五 10月 31 16:45:22 2025] NVRM: nvCheckOkFailedNoLog: Check failed: Out of memory [NV_ERR_NO_MEMORY] (0x00000051) returned from _memdescAllocInternal(pMemDesc) @ mem_desc.c:1359
[五 10月 31 16:45:22 2025] NVRM: nvCheckOkFailedNoLog: Check failed: Out of memory [NV_ERR_NO_MEMORY] (0x00000051) returned from _memdescAllocInternal(pMemDesc) @ mem_desc.c:1359

  • How are you running this across 8 Sparks?
  • Not fully sure on the memory requirements of this model. Are you seeing this memory usage on all 8 of them?

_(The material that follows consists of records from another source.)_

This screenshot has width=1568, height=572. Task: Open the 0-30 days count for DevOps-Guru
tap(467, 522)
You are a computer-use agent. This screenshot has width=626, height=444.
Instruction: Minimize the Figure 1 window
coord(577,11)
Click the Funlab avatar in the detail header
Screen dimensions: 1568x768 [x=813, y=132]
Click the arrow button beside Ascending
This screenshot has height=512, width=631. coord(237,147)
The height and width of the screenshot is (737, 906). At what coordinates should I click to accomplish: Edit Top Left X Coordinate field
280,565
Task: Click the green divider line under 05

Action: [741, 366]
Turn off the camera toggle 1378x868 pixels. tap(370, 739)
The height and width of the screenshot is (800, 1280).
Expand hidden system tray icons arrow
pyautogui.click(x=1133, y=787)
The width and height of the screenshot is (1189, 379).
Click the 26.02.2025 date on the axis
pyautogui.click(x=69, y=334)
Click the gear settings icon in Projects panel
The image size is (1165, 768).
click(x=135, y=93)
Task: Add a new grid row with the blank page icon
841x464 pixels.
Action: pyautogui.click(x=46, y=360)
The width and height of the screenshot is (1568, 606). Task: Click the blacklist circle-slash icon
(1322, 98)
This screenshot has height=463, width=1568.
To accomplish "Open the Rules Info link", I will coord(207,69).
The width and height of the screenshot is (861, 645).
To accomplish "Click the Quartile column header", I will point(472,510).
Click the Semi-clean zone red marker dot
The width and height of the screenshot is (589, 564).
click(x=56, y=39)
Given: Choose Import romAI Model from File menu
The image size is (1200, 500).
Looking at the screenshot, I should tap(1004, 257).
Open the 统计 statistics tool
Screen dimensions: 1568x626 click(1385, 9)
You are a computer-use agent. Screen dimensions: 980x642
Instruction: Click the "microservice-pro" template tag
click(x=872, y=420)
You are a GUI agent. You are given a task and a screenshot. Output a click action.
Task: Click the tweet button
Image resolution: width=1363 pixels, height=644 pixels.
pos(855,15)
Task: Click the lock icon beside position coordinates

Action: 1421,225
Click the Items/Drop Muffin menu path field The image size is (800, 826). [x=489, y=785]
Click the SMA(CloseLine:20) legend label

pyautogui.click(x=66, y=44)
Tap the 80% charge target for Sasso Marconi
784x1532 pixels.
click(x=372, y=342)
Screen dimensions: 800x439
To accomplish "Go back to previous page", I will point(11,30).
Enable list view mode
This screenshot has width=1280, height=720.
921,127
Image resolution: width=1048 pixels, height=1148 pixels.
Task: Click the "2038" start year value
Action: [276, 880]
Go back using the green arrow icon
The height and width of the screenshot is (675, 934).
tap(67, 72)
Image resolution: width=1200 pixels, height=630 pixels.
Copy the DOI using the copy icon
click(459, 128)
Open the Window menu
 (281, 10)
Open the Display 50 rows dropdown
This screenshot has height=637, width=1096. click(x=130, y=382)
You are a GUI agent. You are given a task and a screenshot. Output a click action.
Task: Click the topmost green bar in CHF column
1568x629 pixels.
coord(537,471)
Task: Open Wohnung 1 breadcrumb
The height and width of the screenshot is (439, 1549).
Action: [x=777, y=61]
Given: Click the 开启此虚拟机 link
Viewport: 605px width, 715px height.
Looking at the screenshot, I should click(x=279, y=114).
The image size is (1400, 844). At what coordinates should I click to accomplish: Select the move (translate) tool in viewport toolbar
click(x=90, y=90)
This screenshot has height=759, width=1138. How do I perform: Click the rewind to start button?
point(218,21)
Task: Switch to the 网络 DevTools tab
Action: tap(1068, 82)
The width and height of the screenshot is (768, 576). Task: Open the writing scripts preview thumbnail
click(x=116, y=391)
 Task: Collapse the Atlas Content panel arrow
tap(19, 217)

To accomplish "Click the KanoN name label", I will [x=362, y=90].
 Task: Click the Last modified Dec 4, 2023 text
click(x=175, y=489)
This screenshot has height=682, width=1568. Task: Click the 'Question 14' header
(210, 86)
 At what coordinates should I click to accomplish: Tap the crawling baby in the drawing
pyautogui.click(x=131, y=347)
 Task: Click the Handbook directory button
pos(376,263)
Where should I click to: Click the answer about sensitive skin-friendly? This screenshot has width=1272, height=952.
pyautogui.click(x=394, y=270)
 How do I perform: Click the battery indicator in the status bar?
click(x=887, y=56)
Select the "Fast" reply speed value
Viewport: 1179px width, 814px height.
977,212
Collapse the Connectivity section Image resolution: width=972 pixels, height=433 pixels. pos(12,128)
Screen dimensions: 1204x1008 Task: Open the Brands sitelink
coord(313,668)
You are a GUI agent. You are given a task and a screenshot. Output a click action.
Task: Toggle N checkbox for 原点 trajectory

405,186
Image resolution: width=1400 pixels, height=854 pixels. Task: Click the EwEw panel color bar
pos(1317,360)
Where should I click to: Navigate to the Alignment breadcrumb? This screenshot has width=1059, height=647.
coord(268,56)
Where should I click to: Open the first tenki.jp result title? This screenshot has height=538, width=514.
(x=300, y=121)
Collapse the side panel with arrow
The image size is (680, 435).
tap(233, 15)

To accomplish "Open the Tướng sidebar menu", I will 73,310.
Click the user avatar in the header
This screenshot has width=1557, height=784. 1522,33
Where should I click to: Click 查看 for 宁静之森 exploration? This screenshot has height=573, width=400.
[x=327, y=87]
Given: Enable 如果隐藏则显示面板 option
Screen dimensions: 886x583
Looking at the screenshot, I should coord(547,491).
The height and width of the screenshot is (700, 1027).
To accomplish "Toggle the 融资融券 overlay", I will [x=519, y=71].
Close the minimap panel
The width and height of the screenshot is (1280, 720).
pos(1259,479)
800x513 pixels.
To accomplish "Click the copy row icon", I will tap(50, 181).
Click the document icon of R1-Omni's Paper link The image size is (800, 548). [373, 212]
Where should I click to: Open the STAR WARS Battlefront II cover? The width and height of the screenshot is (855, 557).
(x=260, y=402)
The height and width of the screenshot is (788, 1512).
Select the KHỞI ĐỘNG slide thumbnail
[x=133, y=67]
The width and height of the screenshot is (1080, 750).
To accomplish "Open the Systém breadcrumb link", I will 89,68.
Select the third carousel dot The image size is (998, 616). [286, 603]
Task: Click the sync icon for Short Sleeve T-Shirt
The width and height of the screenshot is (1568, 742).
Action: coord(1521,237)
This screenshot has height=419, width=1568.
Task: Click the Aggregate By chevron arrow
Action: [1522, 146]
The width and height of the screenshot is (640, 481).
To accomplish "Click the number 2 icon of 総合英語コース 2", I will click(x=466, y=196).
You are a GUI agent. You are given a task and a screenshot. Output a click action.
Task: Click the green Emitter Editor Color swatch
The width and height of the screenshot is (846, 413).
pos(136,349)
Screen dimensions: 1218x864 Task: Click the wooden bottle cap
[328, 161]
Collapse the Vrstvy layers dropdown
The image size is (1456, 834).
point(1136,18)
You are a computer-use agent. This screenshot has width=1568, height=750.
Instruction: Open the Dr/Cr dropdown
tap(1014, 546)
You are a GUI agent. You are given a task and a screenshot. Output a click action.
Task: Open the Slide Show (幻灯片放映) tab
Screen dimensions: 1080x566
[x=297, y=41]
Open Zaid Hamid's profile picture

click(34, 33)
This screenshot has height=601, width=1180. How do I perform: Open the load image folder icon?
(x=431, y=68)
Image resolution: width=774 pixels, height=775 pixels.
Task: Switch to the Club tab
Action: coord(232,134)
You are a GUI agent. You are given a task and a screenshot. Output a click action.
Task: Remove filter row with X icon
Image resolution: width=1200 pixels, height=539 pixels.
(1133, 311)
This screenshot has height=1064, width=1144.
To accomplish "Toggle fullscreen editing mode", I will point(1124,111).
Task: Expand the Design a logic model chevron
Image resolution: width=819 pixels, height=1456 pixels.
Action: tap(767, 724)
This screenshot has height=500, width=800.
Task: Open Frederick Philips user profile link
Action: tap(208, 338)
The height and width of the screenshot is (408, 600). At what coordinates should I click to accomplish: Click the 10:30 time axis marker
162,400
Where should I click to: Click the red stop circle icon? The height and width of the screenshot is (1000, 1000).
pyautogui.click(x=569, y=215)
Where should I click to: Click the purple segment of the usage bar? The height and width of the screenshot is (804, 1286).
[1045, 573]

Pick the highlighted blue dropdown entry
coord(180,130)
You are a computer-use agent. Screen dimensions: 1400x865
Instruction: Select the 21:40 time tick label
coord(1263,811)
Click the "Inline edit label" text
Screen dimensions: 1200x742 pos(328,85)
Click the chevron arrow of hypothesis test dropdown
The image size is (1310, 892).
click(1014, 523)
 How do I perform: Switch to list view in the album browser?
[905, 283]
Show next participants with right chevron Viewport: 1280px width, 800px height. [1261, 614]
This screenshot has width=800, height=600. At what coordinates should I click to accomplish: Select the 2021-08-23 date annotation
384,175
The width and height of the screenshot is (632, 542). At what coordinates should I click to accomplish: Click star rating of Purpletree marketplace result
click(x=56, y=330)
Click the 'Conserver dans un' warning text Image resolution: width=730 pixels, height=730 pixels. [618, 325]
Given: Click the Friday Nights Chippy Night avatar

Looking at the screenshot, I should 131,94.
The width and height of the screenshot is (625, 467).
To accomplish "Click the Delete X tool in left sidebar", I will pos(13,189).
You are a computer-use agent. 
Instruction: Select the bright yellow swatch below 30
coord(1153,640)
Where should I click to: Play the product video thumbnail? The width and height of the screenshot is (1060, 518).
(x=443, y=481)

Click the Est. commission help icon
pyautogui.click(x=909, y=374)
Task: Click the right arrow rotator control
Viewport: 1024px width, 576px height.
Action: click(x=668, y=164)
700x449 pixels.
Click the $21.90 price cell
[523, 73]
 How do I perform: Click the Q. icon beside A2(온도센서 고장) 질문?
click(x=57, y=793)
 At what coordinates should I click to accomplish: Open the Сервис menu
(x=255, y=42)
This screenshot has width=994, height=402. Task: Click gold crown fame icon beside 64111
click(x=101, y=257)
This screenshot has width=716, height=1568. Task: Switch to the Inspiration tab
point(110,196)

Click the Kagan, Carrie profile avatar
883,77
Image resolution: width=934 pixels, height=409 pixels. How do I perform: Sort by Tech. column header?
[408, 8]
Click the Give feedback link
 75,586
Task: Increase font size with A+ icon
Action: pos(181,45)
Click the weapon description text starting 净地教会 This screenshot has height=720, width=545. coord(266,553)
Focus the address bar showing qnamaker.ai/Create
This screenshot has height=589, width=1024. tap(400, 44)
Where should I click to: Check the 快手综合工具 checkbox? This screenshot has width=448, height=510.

Also make sure to reference our playbook on how to use vLLM across multiple sparks: Try NVIDIA NIM APIs

Yes, this issue is occurring on all devices. Both system memory and GPU VRAM are sufficient, and these devices run Llama 3.1 401B without any issues. Therefore, I believe this should not be a problem with memory or VRAM; it might instead be related to driver compatibility or another similar issue.

As for NIM, I am still learning it at the moment. Could you please advise if there are any temporary methods I can use to resolve this issue given the current situation?

use vllm +ray

Sorry, I meant to ask how are your Sparks connected? We don’t support linking a Spark to multiple machines so I assume you do not have them physically linked.
If you could also provide more extensive logs of your workload that would be helpful,

As for NIM, I am still learning it at the moment.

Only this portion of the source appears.